Writing Tests For Custom Rule

Writing test for your custom rules will save you a lot of time in future debugging. Rector provides a structured way of running your rules on different snippets of code so you can validate that your rule works as expected in a variety of cases.

Requirements

There are 2 composer packages to run tests for your custom rule:

  • phpunit/phpunit: the testing framework
  • rector/rector: this contains the AbstractRectorTestCase class to simplify test configuration

💡

Since Rector 0.19.3 you can generate basic structure of your custom rule with this command:

vendor/bin/rector custom-rule

File Structure

Here is an example file structure for testing:

/src
    /Rector
        MyFirstRector.php
/tests
    /Rector
        /MyFirstRector
            /Fixture
                test_fixture.php.inc
                skip_rule_test_fixture.php.inc
            /config
                config.php
            MyFirstRectorTest.php

The files in tests/Rector/MyFirstRector will be explained below.

MyFirstRectorTest.php

This class handles the heavy lifting of preparing Rector & running it against your test cases. The usual structure of the test class is as follows:

<?php

declare(strict_types=1);

namespace Package\Tests\Rector\MyFirstRector;

use Iterator;
use PHPUnit\Framework\Attributes\DataProvider;
use Rector\Testing\PHPUnit\AbstractRectorTestCase;

final class MyFirstRectorTest extends AbstractRectorTestCase
{
    #[DataProvider('provideData')]
    public function test(string $filePath): void
    {
        $this->doTestFile($filePath);
    }

    public static function provideData(): Iterator
    {
        return self::yieldFilesFromDirectory(__DIR__ . '/Fixture');
    }

    public function provideConfigFilePath(): string
    {
        return __DIR__ . '/config/configured_rule.php';
    }
}

You can see that there are 3 functions in this test class:

  • public function test(string $filePath): void:
    • This method is to help PHPUnit detect this test
    • For $filePath, we use a PHPUnit DataProvider
    • This triggers a run for every test file in your Fixtures directory
  • public static function provideData(): Iterator:
    • As stated above, this is a PHPUnit DataProvider
    • Using self::yieldFilesFromDirectory it iterates over all test cases you provided
      • By default this only picks up files ending on .php.inc, see the AbstractRectorTestCase to see how you can change this.
      • See "Fixtures/*.php.inc" below for the files that are expected in the /Fixture directory
    • In the example file structure earlier, this would result in test_fixture.php.inc and skip_rule_test_fixture.php.inc
  • public function provideConfigFilePath(): Iterator:
    • This should return a rector.php-styled file configuring the minimal set of rules needed to run the tests (including MyFirstRectorRule)
    • See "config/config.php" below for an example

config/config.php

This is a rector.php-styled file. If your rule is not configurable, it will look like this:

use Rector\Config\RectorConfig;
use Package\MyFirstRector;

return RectorConfig::configure()
    ->withRules([
        MyFirstRector::class,
    ]);

This essentially reflects how you would use your rule in real life.

Fixture/*.php.inc

As mentioned in MyFirstRectorTest.php, these are the snippets of code on which Rector will run your custom rule. To prevent automated tools from picking up those snippets, you need to add an extra suffix .inc (so example.php should be example.php.inc).

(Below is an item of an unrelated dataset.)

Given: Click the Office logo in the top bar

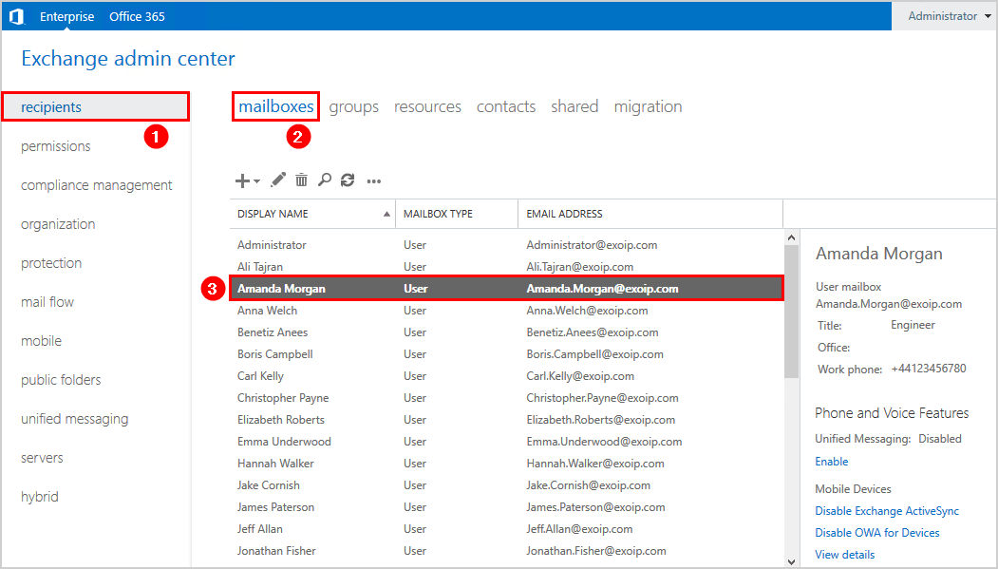Looking at the screenshot, I should click(16, 15).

There are two options for every test file: Either the snippet should be changed by your rule or it should stay the same.

Fixture/test_fixture.php.inc

Assuming your rector rule changes $user->setPassword('123456') to $user->changePassword('123456'), this is an example snippet:

<?php

namespace Package\Tests\Rector\MyFirstRector\Fixture;

class SomeClass
{
    public function handlePasswordChange(User $user, string $password)
    {
        $user->setPassword($password);
    }
}

?>
-----
<?php

namespace Package\Tests\Rector\MyFirstRector\Fixture;

class SomeClass
{
    public function handlePasswordChange(User $user, string $password)
    {
        $user->changePassword($password);
    }
}

?>

This file contains a "before" and "after" situation, separated by exactly 5 dashes: -----. The AbstractRectorTestCase detects the ----- and will run the rules configured in config/config.php on the snippet of code before the ----- and assert that the changed file exactly matches the snippet of code after the -----.

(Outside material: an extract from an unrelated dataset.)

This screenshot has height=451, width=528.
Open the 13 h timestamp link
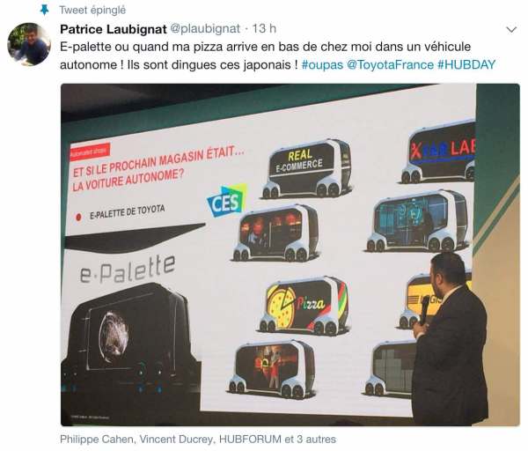264,29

Fixture/skip_rule_test_fixture.php.inc

There are cases where you might want to check that your rule is not applied. The file structure is very similar to the Fixture/test_fixture.php.inc with 1 exception: It only contains a "before" situation.

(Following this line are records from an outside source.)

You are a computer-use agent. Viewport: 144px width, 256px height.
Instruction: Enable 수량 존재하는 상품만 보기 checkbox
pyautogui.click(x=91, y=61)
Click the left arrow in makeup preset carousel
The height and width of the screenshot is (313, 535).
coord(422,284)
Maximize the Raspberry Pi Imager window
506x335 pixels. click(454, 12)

It is not necessary to prefix the fixture with skip, but doing so makes it easy to see that no changes are expected.

Example snippet:

<?php

namespace Package\Tests\Rector\MyFirstRector\Fixture;

class SomeClass
{
    public function handleLogin(User $user, string $password)
    {
        return $user->isCorrectPassword($password);
    }
}

?>

As you see, there is no -----, so AbstractRectorTestCase will run the rules in config/config.php on the snippet and assert that there are no changes applied to the snippet.